* **PAGE EXCERPT**:
···

In pain studies, we can see that expectation plays just as strong a role as the intensity of the tissue injury. One such study from 2020 observed the brain (via MRI) while delivering several rounds of increasingly painful heat to the skin. When participants were told the pain would increase, they reported it as accurate. When participants were told that the pain would remain the same (a lie), they reported less overall pain, which their brain imaging confirmed. Score one for everybody’s least favourite doctor line: “This won’t hurt a bit.”
We don’t need science to see this in action, though. Anybody who’s witnessed a 5-year-old scream through a flu shot while later watching them fall off a couch and immediately shake it off because Paw Patrol is on can see that context matters. A flu shot doesn’t actually hurt, but it is quite scary to certain people.
There are “flu shots” in all realms of life, and the “pain” of these moments can be discomfort, annoyance, frustration, anger, or anything else that sucks. These events aren’t technically all that damaging, but the degree of unknown or fear around them signals that something is deeply wrong in their brain, and the result is–in one form or another–painful.
Meditation gives us that moment of potential clarity where we can ask questions such as “Is this a problem” or “What is the best way forward?” It can usher us from the scared child who doesn’t understand the flu shot to the wise and caring adult that knows it’s only a temporary pinch with a big upside. If we can get to a place where we appreciate the incredible control our minds have over our discomforts in life, we can progressively handle bigger and bigger things. Meditation won’t make the pain of losing a loved one go away, but it can help with that nagging voice that tells you, “This will hurt forever.”
Summary
Meditation is building armour for yourself, which can be a brilliant endeavour. After all, armour is going to be useful one day. The thing is, you don’t start building it while fighting the dragon. You’ve got dragon problems. It would be so lovely if you had armour for this dragon, but you don’t. You can only have armour for the next dragon.
And the next dragon is always on its way because that’s a little bit of what life is—just one damn dragon after another. The Buddha is widely credited with pointing it out, and if you’d like to see it for yourself, all you need is to pay attention.
If you’ve arrived at meditation in a panic and need something right away, consider that it may not immediately be what you need. For something more instant, it’s probably best to focus on some of The Six Big Things (sleep, real food, body movement, relaxation exercises, outdoor exposure, and personal connection).
Recognize that meditation isn’t suppressing bad feelings, but uncovering them, holding them up to the light, and examining them. Depending on your pain today, you might not be ready for that just yet, and that’s ok. Go back to The Six Big Things, and if you can see a therapist, please consider it.
If you find yourself ready to prepare for the next dragon, my personal starting guide for the practice is to merely sit and watch your thoughts for a time. It may be eye-opening or even uncomfortable to see how wild the mind can be, but approach it with curiosity. You’re not broken; you simply haven’t given them this much attention. Watch the thoughts until you become convinced that the person you call “you” isn’t creating them.
In time, you can perhaps begin to view things like fear and pain in a different light. Rather than objective things that happen to us, you can–as science has shown–view them as having a subjective component.

···

* **ASSIGNED TASK**:
Can you copy, word for word, the part of the meditation and pain excerpt that opens with the words containing "If you find" and closes with "isn’t creating them."?

···

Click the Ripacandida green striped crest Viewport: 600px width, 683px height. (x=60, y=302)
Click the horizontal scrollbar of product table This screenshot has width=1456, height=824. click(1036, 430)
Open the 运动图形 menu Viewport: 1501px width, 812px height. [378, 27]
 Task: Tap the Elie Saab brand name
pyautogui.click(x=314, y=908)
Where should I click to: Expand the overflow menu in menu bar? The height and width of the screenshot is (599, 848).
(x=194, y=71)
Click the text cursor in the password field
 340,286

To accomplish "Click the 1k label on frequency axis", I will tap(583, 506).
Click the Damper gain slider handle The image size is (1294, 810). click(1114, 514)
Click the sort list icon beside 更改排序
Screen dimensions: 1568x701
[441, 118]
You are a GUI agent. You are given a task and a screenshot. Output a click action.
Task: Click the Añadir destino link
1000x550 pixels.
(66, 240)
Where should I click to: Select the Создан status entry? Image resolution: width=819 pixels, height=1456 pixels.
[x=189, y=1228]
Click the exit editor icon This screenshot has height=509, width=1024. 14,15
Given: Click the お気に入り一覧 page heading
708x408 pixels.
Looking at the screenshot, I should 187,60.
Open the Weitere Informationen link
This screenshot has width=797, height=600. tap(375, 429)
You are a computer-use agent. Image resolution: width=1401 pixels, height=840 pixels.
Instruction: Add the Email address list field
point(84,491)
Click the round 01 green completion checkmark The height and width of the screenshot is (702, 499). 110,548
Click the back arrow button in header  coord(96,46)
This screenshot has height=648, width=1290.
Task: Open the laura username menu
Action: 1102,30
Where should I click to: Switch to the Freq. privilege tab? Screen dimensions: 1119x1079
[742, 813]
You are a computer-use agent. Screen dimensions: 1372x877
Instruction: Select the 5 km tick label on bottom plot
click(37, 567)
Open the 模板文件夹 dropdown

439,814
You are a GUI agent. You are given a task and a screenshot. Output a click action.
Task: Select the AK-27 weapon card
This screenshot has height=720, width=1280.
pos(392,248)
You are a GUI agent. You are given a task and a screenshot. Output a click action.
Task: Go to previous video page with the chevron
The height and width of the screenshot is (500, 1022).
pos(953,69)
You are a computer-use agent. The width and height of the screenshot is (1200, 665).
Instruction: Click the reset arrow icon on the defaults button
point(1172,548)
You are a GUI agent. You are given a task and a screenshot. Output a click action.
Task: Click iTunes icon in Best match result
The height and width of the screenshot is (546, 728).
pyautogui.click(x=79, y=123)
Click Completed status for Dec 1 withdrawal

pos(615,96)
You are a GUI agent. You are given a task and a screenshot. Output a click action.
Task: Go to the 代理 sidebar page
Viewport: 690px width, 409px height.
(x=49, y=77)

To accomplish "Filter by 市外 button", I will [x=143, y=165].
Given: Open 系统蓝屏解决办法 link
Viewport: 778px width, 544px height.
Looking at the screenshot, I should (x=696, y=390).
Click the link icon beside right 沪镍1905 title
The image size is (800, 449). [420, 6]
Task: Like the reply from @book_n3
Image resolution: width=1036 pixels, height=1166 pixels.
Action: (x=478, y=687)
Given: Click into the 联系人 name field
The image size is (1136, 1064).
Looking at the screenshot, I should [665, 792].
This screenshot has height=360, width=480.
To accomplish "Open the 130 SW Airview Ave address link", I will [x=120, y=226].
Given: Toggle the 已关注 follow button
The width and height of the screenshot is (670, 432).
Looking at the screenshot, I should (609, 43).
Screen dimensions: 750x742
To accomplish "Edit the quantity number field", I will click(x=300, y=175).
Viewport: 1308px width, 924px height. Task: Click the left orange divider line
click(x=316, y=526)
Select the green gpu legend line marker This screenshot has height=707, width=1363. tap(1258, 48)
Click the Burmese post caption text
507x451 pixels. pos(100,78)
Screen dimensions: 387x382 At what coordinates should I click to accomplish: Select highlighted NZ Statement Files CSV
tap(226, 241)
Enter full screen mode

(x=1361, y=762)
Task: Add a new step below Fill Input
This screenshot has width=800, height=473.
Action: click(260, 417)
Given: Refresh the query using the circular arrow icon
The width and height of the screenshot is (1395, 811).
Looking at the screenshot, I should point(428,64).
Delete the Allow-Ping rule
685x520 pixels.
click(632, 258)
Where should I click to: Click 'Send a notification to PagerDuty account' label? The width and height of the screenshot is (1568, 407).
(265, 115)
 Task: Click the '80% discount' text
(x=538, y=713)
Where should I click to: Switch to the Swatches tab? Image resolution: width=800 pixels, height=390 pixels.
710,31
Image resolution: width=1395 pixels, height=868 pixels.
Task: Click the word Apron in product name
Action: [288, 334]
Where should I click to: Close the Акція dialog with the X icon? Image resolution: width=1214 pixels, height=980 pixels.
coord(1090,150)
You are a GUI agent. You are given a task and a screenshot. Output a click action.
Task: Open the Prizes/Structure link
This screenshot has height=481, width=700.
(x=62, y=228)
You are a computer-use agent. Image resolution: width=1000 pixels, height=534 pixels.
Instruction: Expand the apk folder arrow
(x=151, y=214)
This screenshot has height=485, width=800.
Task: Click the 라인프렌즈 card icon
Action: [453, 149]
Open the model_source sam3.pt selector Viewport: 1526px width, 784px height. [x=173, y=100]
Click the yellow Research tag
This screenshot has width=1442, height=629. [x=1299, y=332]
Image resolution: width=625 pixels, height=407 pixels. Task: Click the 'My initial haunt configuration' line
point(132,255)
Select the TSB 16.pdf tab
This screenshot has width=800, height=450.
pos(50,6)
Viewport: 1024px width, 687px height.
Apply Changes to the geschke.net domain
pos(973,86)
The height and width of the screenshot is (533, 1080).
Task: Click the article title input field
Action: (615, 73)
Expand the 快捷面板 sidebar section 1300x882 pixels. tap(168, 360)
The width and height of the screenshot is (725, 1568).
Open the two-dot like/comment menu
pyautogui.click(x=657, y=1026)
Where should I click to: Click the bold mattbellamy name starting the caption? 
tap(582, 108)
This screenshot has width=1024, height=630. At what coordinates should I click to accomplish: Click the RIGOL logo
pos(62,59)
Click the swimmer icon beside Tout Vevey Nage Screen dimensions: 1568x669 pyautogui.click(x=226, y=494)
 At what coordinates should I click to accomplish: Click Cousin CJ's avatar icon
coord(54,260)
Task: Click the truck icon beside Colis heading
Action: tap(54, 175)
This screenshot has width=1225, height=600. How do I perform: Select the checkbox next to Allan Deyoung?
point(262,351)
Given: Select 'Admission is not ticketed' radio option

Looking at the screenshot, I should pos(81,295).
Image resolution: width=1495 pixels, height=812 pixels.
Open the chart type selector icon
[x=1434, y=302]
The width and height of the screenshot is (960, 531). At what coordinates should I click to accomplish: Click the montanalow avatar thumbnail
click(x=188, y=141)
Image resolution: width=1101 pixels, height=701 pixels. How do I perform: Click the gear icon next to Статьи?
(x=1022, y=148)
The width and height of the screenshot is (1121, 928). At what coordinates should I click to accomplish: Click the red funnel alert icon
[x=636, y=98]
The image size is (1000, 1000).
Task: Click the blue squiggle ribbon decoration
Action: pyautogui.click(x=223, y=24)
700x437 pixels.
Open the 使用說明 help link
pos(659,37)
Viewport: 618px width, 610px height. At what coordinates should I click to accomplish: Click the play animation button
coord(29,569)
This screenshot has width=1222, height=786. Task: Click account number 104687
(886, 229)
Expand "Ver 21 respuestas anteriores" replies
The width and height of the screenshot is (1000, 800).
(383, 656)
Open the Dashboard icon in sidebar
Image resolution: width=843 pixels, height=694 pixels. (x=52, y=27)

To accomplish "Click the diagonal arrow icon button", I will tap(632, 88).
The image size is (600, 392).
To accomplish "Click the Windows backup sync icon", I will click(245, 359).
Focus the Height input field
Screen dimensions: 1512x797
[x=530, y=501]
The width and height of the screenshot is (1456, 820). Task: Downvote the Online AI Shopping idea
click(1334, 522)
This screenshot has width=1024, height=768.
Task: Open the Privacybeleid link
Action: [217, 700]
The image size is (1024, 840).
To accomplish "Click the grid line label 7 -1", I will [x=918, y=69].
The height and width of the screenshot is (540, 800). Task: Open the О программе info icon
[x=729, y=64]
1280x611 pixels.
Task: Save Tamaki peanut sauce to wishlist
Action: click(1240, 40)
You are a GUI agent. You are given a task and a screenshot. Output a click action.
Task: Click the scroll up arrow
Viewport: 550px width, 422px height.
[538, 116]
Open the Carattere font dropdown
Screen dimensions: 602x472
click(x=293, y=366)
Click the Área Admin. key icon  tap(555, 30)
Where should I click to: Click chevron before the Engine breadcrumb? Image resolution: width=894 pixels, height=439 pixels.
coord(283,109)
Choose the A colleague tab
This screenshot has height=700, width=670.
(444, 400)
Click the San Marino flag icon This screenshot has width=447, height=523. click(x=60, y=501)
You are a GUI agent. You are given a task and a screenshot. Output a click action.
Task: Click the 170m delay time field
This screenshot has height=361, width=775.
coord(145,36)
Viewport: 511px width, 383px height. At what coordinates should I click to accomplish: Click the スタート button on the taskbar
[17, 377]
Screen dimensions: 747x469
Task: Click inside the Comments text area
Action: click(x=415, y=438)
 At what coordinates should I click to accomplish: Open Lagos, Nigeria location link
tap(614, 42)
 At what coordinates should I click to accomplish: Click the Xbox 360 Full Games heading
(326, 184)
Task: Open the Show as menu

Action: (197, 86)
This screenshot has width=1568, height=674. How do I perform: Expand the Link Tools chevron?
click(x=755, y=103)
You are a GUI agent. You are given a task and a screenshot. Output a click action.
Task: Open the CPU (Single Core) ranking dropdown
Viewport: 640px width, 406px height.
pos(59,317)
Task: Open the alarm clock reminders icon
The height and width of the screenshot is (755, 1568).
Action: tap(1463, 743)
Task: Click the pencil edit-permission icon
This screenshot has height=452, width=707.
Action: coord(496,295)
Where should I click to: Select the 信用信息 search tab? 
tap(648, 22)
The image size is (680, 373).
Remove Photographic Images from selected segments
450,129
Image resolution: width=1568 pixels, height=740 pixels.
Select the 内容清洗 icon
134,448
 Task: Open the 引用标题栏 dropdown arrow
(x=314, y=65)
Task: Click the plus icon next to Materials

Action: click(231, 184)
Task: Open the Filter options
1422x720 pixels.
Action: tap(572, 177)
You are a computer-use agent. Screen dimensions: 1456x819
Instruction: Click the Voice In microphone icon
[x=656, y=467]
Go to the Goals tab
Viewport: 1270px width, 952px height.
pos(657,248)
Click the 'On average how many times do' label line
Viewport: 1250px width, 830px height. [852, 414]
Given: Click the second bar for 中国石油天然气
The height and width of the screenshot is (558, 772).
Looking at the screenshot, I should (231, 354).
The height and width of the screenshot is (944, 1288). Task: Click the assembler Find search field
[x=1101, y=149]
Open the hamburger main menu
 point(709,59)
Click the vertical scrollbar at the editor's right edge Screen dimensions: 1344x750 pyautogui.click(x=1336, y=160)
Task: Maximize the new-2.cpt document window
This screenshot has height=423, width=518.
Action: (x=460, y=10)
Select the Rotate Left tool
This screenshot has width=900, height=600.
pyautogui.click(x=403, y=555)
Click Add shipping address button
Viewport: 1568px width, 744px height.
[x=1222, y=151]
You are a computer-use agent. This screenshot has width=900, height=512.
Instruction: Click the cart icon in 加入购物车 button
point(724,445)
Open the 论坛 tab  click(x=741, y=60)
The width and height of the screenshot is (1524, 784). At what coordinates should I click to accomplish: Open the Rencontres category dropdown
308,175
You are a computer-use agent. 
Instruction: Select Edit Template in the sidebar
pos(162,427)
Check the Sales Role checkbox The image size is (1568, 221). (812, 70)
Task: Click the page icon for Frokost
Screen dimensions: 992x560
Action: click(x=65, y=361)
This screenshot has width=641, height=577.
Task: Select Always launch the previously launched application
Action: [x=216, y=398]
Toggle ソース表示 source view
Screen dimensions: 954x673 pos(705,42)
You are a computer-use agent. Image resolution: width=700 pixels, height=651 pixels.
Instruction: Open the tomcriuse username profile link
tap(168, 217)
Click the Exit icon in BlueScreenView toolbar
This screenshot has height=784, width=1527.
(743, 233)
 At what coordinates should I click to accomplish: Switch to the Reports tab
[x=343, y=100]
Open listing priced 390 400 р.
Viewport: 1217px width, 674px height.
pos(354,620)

···

* **RESPONSE TO THE EXERCISE**:
If you find yourself ready to prepare for the next dragon, my personal starting guide for the practice is to merely sit and watch your thoughts for a time. It may be eye-opening or even uncomfortable to see how wild the mind can be, but approach it with curiosity. You’re not broken; you simply haven’t given them this much attention. Watch the thoughts until you become convinced that the person you call “you” isn’t creating them.